Cinco estrelas - Sterling vale ouro
Num City que Guardiola transformou numa máquina de bem jogar e de bater recordes, ganham cada vez mais importância as filigranas do pequenino Sterling, que já soma 12 golos (oito na Premier League e 4 na Champions) e foi decisivo em Huddersfield.

Quatro estrelas - Cavaleiro empurra o Wolves
Ivan Cavaleiro afirma-se como figura importante num Worverhampton que Nuno Espírito Santo se apresta a conduzir até à Premier League. Marcou nos últimos três jogos, somando 6 golos.

Três estrelas - Milan de mal a pior
No sétimo posto (e a 18 pontos do líder), o Milan não rentabilizou o milionário investimento e despediu Vicenzo Montella. O que não se esperava é que André Silva passasse a ser treinado por Gennaro Gattuso, que vem dos juniores e não tem nada que o recomende.

Duas estrelas - A encruzilhada de Renato Sanches
Renato Sanches não consegue sair da encruzilhada em que se meteu e já está a ser duramente criticado por antigas vedetas do Swansea. Ter talento não chega – é preciso também o suporte psicológico que ele ainda não mostra ter.

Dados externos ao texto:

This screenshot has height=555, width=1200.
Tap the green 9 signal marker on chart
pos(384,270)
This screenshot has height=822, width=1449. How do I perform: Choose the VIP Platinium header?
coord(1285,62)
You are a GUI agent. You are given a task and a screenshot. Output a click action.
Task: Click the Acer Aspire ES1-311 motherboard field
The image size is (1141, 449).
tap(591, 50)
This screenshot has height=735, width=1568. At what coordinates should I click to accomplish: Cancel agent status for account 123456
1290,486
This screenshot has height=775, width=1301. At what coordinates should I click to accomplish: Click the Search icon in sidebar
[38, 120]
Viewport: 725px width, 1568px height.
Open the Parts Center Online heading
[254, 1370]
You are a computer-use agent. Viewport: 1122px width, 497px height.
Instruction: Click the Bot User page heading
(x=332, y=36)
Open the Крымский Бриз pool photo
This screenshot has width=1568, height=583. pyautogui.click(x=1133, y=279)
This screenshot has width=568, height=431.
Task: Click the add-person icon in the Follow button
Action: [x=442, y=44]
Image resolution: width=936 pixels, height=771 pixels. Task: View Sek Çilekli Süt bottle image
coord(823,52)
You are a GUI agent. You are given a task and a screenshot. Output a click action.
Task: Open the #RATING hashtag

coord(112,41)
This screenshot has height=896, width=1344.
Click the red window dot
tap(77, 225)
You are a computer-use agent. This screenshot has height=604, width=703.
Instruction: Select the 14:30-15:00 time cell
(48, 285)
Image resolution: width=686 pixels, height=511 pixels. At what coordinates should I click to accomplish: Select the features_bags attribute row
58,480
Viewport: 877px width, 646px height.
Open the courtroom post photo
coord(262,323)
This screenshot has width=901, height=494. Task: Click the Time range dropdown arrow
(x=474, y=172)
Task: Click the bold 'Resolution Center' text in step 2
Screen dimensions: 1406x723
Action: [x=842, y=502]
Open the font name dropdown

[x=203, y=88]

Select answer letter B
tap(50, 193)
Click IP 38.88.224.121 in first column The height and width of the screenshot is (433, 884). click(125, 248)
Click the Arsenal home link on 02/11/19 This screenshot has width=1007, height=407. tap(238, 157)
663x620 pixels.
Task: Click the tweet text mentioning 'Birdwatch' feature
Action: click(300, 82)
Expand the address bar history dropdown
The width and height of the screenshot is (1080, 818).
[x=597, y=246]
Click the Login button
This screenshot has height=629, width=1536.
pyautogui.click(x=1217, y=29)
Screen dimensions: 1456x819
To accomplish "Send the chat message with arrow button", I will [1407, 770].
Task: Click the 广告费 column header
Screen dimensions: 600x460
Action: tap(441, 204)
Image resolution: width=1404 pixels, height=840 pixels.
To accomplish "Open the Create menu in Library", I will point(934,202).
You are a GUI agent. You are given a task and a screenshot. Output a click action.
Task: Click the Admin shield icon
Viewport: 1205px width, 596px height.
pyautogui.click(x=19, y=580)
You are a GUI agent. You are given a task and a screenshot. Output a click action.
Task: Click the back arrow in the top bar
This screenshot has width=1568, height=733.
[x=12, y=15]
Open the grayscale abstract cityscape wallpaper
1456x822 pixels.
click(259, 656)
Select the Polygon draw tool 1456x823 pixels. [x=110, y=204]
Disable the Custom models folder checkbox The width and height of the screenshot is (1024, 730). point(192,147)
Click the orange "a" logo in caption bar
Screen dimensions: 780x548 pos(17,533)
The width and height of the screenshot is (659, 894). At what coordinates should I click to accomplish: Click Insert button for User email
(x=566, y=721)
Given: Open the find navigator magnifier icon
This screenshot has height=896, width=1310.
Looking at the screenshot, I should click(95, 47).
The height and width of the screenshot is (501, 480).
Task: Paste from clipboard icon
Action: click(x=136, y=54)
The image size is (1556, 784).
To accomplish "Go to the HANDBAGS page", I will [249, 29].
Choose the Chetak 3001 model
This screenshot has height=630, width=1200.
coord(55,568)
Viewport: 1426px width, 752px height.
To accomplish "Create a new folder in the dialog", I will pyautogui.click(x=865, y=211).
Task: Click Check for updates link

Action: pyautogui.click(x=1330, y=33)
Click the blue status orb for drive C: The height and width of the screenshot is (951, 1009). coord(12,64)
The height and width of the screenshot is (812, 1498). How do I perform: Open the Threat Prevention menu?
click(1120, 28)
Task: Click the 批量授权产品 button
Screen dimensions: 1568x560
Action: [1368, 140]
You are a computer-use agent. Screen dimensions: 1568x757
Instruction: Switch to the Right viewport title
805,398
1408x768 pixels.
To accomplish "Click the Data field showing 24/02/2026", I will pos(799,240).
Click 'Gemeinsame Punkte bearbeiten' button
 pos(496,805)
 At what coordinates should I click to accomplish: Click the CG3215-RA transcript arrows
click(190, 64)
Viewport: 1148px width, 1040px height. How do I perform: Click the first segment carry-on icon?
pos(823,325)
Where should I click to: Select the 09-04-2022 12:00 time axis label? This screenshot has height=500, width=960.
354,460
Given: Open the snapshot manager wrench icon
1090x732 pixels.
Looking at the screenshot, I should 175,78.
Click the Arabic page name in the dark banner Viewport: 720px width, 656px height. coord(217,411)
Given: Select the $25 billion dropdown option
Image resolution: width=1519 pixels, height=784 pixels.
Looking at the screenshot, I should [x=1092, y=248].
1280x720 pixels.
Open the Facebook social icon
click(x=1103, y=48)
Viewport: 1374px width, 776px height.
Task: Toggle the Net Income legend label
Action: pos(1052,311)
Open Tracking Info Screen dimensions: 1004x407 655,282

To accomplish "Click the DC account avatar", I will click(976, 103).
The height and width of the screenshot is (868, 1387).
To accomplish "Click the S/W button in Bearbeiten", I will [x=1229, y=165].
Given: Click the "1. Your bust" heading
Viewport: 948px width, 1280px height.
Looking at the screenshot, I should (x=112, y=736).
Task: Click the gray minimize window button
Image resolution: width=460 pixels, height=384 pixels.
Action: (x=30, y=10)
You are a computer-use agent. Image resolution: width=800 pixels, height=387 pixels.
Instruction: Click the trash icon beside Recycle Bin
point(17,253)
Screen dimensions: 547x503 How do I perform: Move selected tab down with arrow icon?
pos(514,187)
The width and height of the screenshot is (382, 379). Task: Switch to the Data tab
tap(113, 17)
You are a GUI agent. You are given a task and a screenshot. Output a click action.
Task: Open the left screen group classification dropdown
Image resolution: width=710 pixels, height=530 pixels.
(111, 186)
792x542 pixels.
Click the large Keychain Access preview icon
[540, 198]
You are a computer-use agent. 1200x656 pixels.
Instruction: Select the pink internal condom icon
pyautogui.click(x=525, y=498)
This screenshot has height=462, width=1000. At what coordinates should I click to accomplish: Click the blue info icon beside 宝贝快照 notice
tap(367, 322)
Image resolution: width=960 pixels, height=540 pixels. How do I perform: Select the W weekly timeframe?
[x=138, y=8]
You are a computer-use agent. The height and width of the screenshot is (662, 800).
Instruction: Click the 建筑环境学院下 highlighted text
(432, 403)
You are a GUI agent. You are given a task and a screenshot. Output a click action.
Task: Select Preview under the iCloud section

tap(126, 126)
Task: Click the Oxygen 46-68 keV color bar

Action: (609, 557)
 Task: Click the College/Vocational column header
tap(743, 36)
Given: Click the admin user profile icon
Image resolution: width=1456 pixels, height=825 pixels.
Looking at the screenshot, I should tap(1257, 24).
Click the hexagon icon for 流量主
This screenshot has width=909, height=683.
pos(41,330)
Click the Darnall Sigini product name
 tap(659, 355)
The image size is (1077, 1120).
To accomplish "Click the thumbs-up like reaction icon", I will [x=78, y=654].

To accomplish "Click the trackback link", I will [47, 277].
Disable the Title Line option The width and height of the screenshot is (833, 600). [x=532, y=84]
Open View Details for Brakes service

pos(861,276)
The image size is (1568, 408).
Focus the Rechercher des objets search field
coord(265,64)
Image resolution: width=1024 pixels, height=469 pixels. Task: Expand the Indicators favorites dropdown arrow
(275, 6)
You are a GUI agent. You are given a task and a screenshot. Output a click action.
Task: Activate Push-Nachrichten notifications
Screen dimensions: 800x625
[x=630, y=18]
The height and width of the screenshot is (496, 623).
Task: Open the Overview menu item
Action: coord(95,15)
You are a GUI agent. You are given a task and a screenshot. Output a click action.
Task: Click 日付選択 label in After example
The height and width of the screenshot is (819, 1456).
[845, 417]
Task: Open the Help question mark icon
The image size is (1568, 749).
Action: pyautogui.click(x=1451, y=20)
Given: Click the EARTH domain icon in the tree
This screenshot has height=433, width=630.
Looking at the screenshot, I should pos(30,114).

Uma estrela - Golos fantasmas e guerras fúteis
Como alguém disse, a parte chata de discutir futebol, política e religião não é a discussão em si, mas o facto de ser inútil argumentar contra fanáticos. E isso vale tanto para quem faz a guerra da comunicação com o seu próprio entulho como para os que torcem o nariz ao VAR mesmo após o golo não validado a Messi."